Statistical tests, data analysis, and data visualization were conducted in R v3.6.3, Python v2.7.15, and Python v3.6.3. No statistical method was used to pre-determine the sample size. The experiments were not randomized and the allocation of subjects was not blind. Subjects with no clinical information on their IA seroconversion status or who donated less than 4 fecal samples were excluded from the analyses.
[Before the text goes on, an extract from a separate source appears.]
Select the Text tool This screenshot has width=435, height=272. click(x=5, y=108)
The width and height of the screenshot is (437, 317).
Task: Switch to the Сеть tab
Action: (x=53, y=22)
KEGG module enrichment analysis for comparative genomics

An enrichment analysis was conducted to identify KEGG modules enriched in MAGs significantly associated with IA seroconversion, relative to reference MAGs in closely related lineages. Protein-coding sequences within all MAGs were annotated with KEGG KO terms. The protein frequency of a KEGG module in a MAG was calculated by counting the proteins annotated with KO terms belonging to the KEGG module. KEGG modules from plants, animals, fungi, and archaea were disregarded. Differential abundance analysis of protein frequencies in each KEGG module was conducted using the compositional data analysis tool ALDEx2 v1.18.0[80] P-values were corrected to q-values using multiple testing with the Benjamini-Hochberg method. Phylogenetic logistic regression[81,82] was performed using R package ‘phylolm’ (version 2.6)[83] The dependent variable was a binary variable for the IA status (1 for IA-associated MAGs and 0 for non-associated). The gene counts in each KEGG module were defined as the independent variable. Significant modules that passed the filtering by both enrichment analysis (q-value < 10−2 and effect size > 0.4) and phylogenetic logistic regression (q-value < 10−2) are listed in Tables 1 and 2.